O vereador Tiago Mafra (PT) protocolará representação no Ministério Público de Minas Gerais denunciando uma prática que classifica como “burla sistemática à Lei de Licitações” pela Prefeitura de Poços de Caldas. Entre junho e outubro de 2025, a administração municipal realizou dezenas de pagamentos por “indenização” à empresa de fornecimento de combustível, sem qualquer contrato formal ou processo licitatório vigente.

Documentos obtidos pela Câmara mostram que, após a rescisão de um contrato emergencial, a Prefeitura recorreu a um instrumento atípico — chamado “Termo de Compromisso” — para manter o abastecimento da frota. Os pagamentos somaram R$ 567 mil no período, e o valor total empenhado chegou a R$ 722 mil.

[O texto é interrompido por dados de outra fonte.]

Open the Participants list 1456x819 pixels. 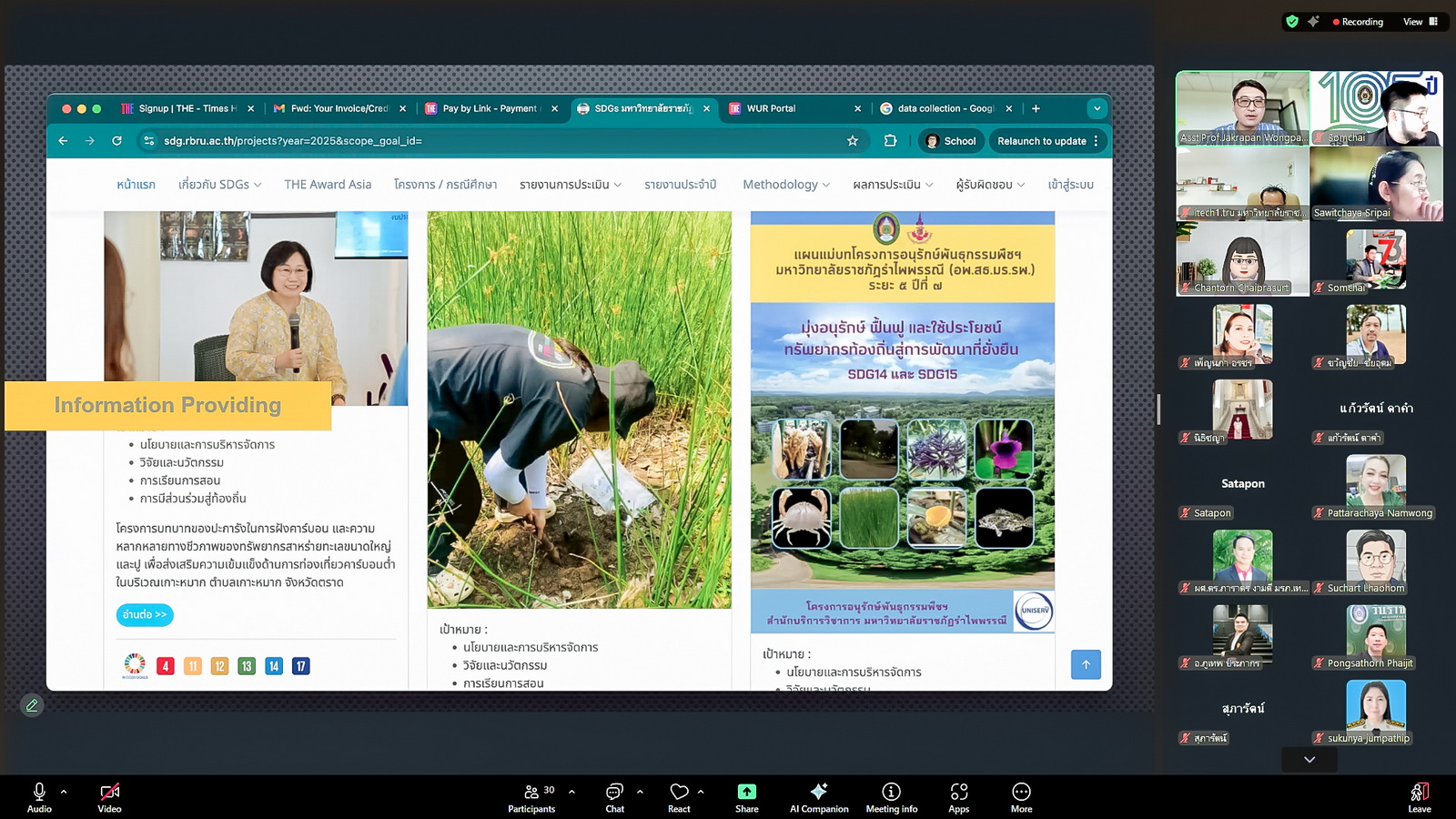532,797
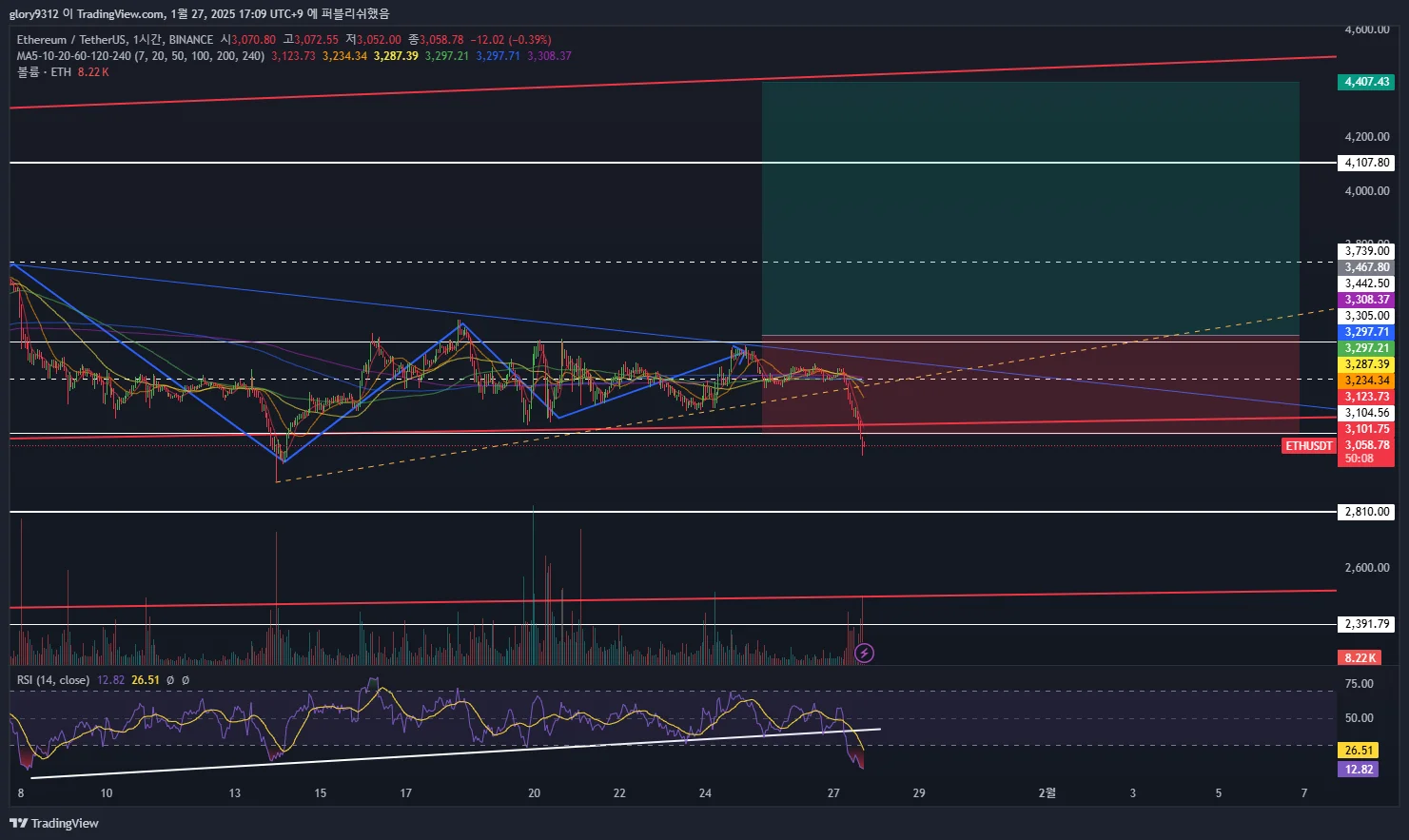Click the first Ø symbol in RSI legend
Screen dimensions: 1409x840
point(169,680)
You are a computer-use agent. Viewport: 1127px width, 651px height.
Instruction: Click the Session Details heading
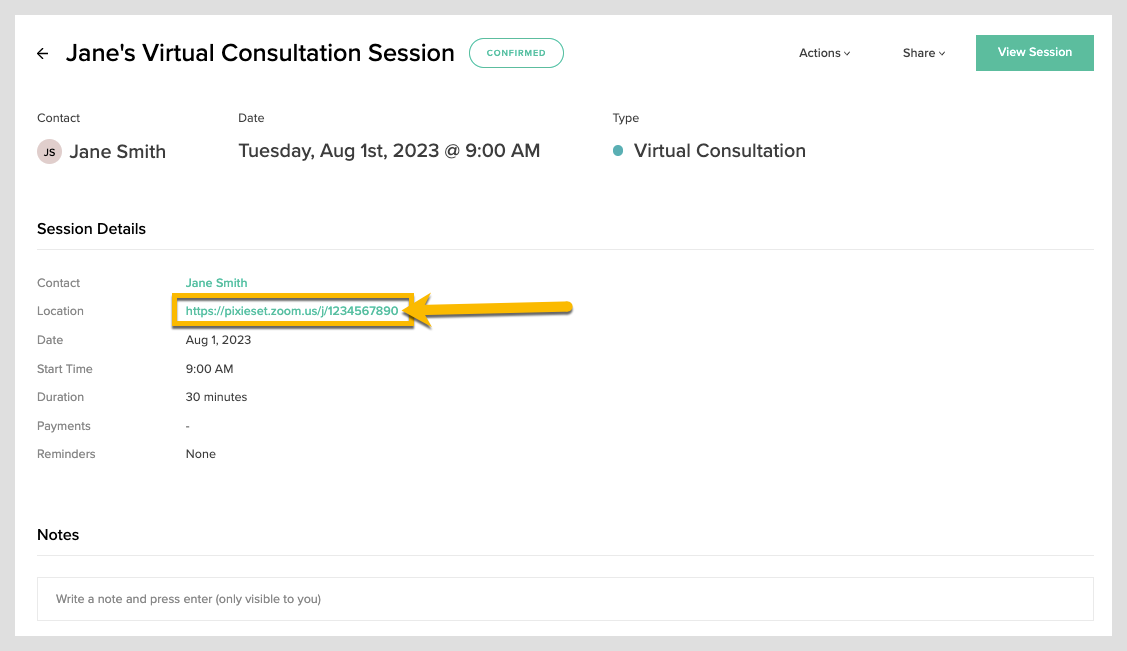pos(91,229)
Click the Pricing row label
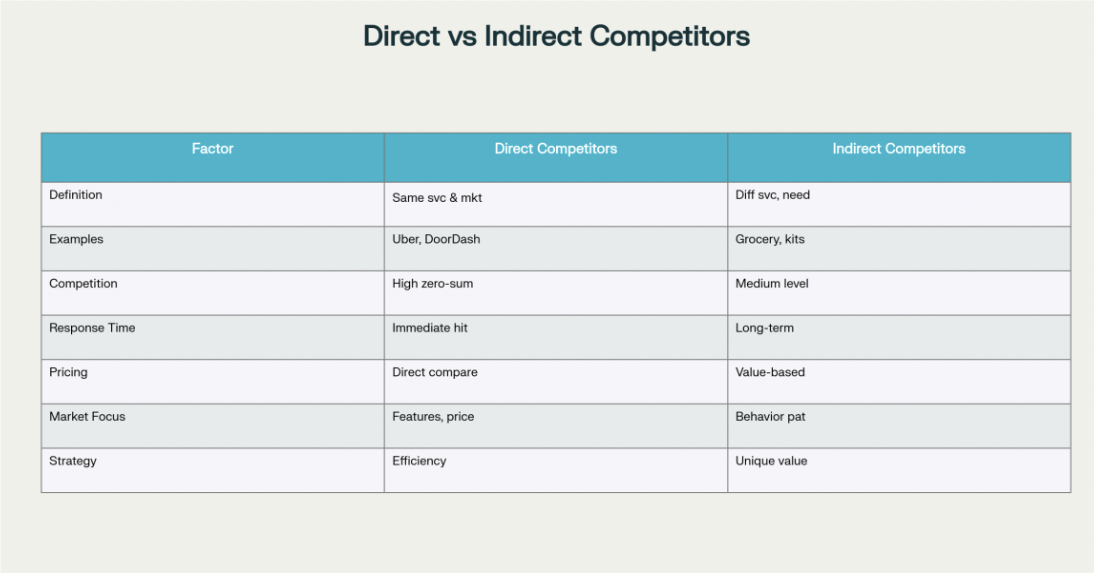1094x578 pixels. pyautogui.click(x=68, y=372)
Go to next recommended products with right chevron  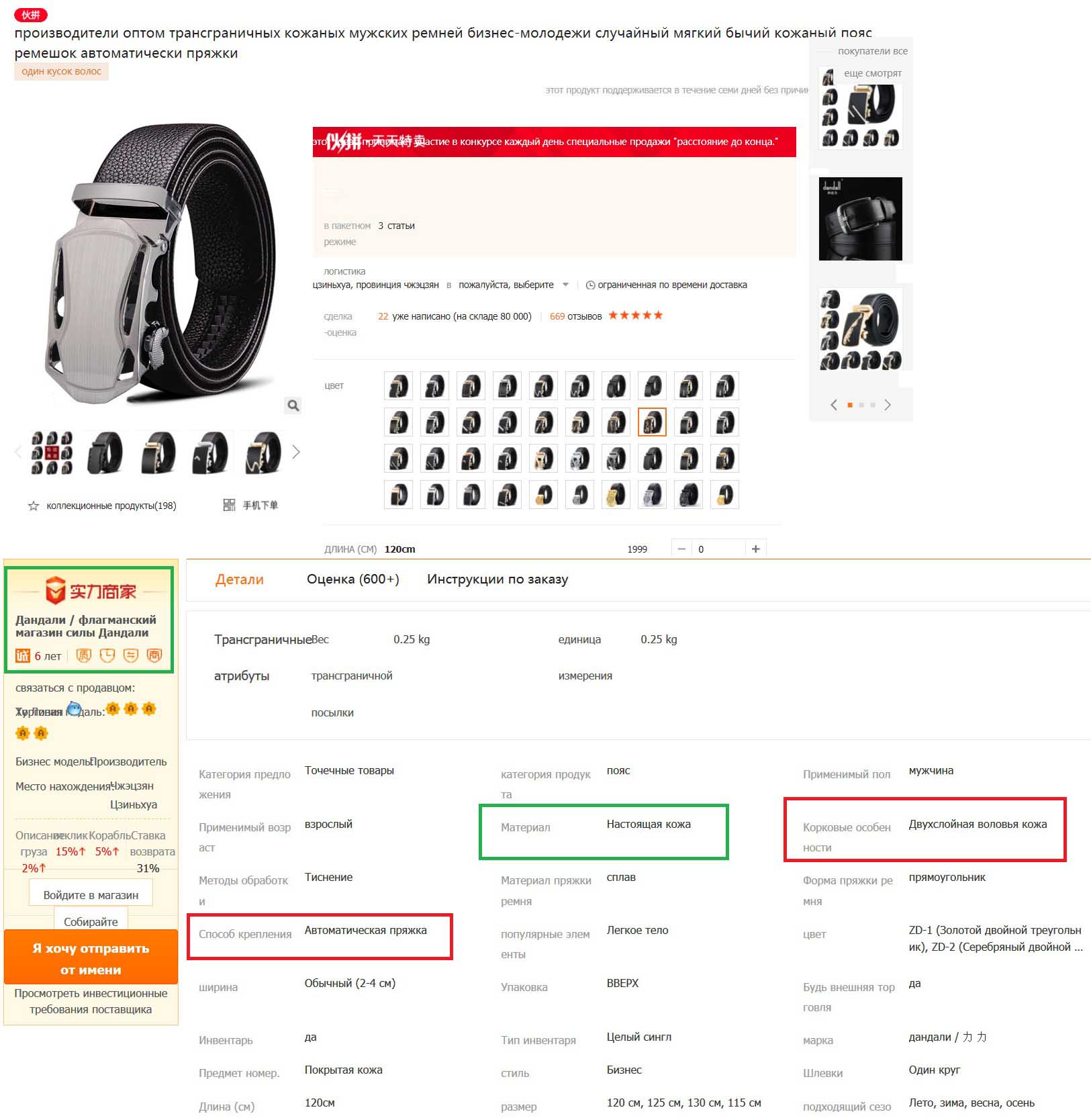point(888,405)
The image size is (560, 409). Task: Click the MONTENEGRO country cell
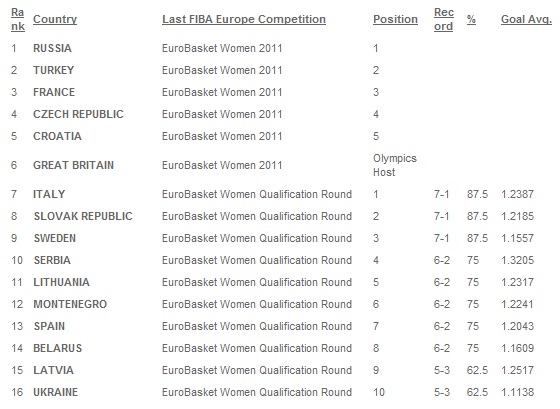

Não foram apenas os combustíveis. Dados da própria Prefeitura mostram que, em 2025, os contratos emergenciais foram aplicado a outros serviços importantes: R$ 105 mil em manutenção de ambulâncias do SAMU, R$ 74 mil em tubos de coleta de sangue para a Policlínica, R$ 86 mil em arroz para merenda escolar, R$ 48 mil em papel higiênico e até R$ 26 mil para ligação elétrica na “Festa do Café”.

O total de contratações emergenciais no ano, segundo resposta oficial, ultrapassou R$ 75 milhões, incluindo R$ 61,7 milhões em vale-alimentação — despesa previsível e recorrente.

A própria Procuradoria-Geral do Município, em pareceres reiterados, alertou que a prática era “absolutamente inadequada” e que a repetição do expediente “insere o gestor em grave zona de risco”, configurando burla à obrigatoriedade da licitação. A Controladoria-Geral também manifestou “profunda preocupação” com a persistência da irregularidade.

“O que os documentos revelam é a normalização da exceção. Pagamentos por indenização não podem virar regra de gestão. Isso fere a lei, a transparência e o interesse público”, afirmou Mafra.

O vereador concluiu que encaminhará todos os documentos ao Ministério Público para apuração de eventual ato de improbidade administrativa e crime contra as finanças públicas.